● **Verilen metin**:
+++++
Geleneksel hayatta ahlâk değerlerinin yaşam alanı mahallelerdi. Bugün “silo” tipi yaşam alanları oluşturuldu. Gençler kampüslerde yaşıyor. Yaşlılar huzur evlerinde. Bu ayrışma değerlerin aktarılmasını engelliyor.
Kur’an’da “Anne babana öf bile deme” emrini okuyan ve annesini huzur evine terk eden bir yetişkin dindarlığı var. Bunlar dünyaya saldırmakla meşgul oluyor.
Kendi ebeveynini dahi evine alamayan ona yakın olamayan yetişkinler “kariyerist özne” egolarıyla deizmin kültürel temellerini inşaa ediyor.
Modern insan ileri teknoloji toplumunun fertleri “özne” olma peşinde yürüdükçe evlatlarını TV’ye, bakıcıya, okullara, etütlere terk etmenin kendilerine iyi geldiğini düşünüyor.
Kimse akrabasını mümkünse hafta içi görmek onlarla yardımlaşmak istemiyor. İnsanlar apartmanlarda komşularıyla karşılaşmaktan kaçıyor.
Demem o ki; deist olduğu düşünülen gençlerin ebeveynleri dindarlığı deizm gibi yaşıyor.
+++++
[Bir koleksiyondan saklanan öğeler]
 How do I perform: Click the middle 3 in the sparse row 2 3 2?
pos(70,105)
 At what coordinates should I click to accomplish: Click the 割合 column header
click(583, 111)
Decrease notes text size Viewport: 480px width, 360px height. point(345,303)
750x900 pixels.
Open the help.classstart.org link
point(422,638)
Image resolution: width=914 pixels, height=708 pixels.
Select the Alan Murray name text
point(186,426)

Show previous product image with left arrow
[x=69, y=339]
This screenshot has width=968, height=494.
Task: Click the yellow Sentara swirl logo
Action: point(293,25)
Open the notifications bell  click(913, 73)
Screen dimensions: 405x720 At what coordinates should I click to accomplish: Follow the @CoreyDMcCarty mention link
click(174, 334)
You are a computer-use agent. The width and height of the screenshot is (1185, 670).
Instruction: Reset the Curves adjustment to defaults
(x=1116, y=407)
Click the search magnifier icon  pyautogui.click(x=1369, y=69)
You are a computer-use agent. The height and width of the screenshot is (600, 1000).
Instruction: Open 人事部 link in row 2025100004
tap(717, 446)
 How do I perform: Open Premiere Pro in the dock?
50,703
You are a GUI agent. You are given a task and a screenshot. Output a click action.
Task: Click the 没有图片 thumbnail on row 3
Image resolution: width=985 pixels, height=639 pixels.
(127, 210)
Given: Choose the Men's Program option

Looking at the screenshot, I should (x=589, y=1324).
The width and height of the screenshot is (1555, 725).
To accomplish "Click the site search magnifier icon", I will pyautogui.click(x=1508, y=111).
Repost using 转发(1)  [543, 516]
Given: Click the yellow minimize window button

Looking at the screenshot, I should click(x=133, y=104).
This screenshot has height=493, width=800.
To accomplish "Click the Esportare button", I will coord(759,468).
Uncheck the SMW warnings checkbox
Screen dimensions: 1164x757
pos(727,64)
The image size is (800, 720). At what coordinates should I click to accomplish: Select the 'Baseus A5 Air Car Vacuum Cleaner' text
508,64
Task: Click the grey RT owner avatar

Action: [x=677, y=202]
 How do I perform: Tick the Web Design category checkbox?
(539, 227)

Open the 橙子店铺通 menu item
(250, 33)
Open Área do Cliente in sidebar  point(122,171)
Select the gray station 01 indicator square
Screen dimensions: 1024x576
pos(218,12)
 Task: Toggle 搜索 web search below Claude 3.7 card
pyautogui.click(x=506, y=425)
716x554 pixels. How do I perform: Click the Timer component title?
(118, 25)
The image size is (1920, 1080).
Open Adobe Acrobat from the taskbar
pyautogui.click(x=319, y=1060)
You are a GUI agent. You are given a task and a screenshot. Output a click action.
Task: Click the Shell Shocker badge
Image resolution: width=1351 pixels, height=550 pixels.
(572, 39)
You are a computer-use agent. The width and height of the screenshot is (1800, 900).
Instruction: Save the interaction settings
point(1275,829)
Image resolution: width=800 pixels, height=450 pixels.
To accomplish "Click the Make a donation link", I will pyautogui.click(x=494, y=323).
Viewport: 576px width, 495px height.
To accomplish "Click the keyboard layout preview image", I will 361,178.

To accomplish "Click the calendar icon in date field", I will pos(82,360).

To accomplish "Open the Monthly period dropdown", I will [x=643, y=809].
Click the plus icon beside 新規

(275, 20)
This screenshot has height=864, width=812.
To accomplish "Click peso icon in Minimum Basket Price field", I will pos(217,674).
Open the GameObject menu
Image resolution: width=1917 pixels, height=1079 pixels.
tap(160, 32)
+++++
● **Yapılacak iş**:
Lütfen deizm ve aile bağları üzerine olan metni kaldığı yerden alıp sürdürün.

● **Doğru cevap**:
Yetişkinler dindarlık değerlerini hayata aksettirmek konusunda yenildi.
Yenilmiş yetişkin nesilin deizmine gençler ayna tutuyor.
Gençlerin deizme kaymasın söz konusu değil. Onlar ebeveynlerinin inanç durumunun yansıtıcısıdır.
Gençlikte umut vardır. O yüreklerden nice ulu dağlar gibi kalpler uyanacaktır.”9
Lütfi Bergen böyle diyor suflileşmenin getirdiklerine. Modernizmin kıskacına düşmüş müslümanların aczziyetidir aslında deizm. Abdestli kaptalizmin meyvesidir yani.
Tabi bugünün gençliğini sorgularken yakınzaman ebeveynlerinin geçmişinide doğru hatırlayalım.
BB (baby boomer)kuşağı dediğimiz 1944-1960 doğumlu insanların;
– Delinen pantolo nlarına yama vurmaları,
– Yıpranan giysilerini onarmaları,
– Sökülen ayakkabılarını dikmeleri,
– Patlayan futbol topunu sağlamlamaları,
– Bozulan radyoyu tamir ettirmeleri, sırf yoksulluktan değildi. Sadece tutumluluktan da değildi.
Onlar bunları yapmakla, kendinden sonraki nesile çok önemli bir mesaj veriyorlardı. Onlara;
– Eşleriyle araları açıldığında, alternatiflere yönelmeden aralarını düzeltmelerinin mümkün olduğuna,
– Çocuklarıyla aralarına kara kediler girdiğinde bu durumun vakit geçirmeden telafi edilmesinin gerekliliğine,
– Arkadaşlarıyla, komşularıyla, dostlarıyla bağları koptuğunda; yenilerini aramakla vakit kaybetmeyip, aralarındaki bağları tekrardan bağlamalarının kaçınılmaz olduğuna…müthiş bir örnek olması için, onların böyle bir yetenek geliştirmeleri için onlara “prototip” olmaya da çalışıyorlardı.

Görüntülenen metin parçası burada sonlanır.